Zena Crenshaw-Logal, J.D. - Editor at Large

and Co-founder, Executive Committee Board member,

plus Executive Director for National Judicial Conduct and

Disability Law Project, Inc., Priorities' nonprofit corporate

sponsor; also, Executive Director of the National Strategy

and Management Board of National Forum On Judicial Accountability

Dr. Zena Crenshaw-Logal specializes in the mobilization of communities on a grassroots basis for their self-empowerment and to combat injustice. Her forte in that regard is organizational infrastructure and program development as well as administration. She has authored well over 100 articles, online and print, addressing various aspects of grassroots advocacy, First Amendment issues, democracy, human rights, and the administration of justice in America.  Dr. Crenshaw-Logal is author of “The Official End of Judicial Accountability Through Federal Rights Litigation:  Ashcroft v. Iqbal”, 35 Am. J. Trial Advoc. 125 (Summer 2011), and Exploring the Vitality of Stare Decisis in America. Boca Raton: Universal Publishers, 2012.  

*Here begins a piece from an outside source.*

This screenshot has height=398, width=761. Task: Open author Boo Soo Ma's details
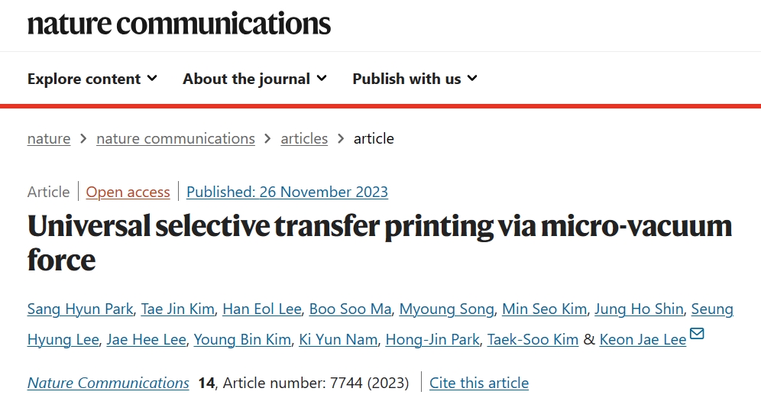pos(350,309)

Crenshaw-Logal is a national spokesperson on tactics thwarting proper standards for regulating First Amendment activities among lawyers when their criticism of the judiciary or a judicial officer is involved.  As co-founder of multiple nonprofit good government advocacy groups in America, Dr. Crenshaw-Logal has helped challenge every seriously questionable aspect of America’s legal system. Undoubtedly the most controversial of these initiatives seeks appropriate, but dramatic expansion of U.S. state and federal judicial accountability. The overriding goal is to exalt America’s judiciary while raising the world’s consciousness of judicial misconduct in America; conduct that sometimes constitutes criminal activity (including intentional rights violations) and is inadequately checked by U.S. domestic and international anti-corruption/accountability mechanisms - an oversight shortfall spread among all branches of American government that has evolved into a constitutional and human rights crisis.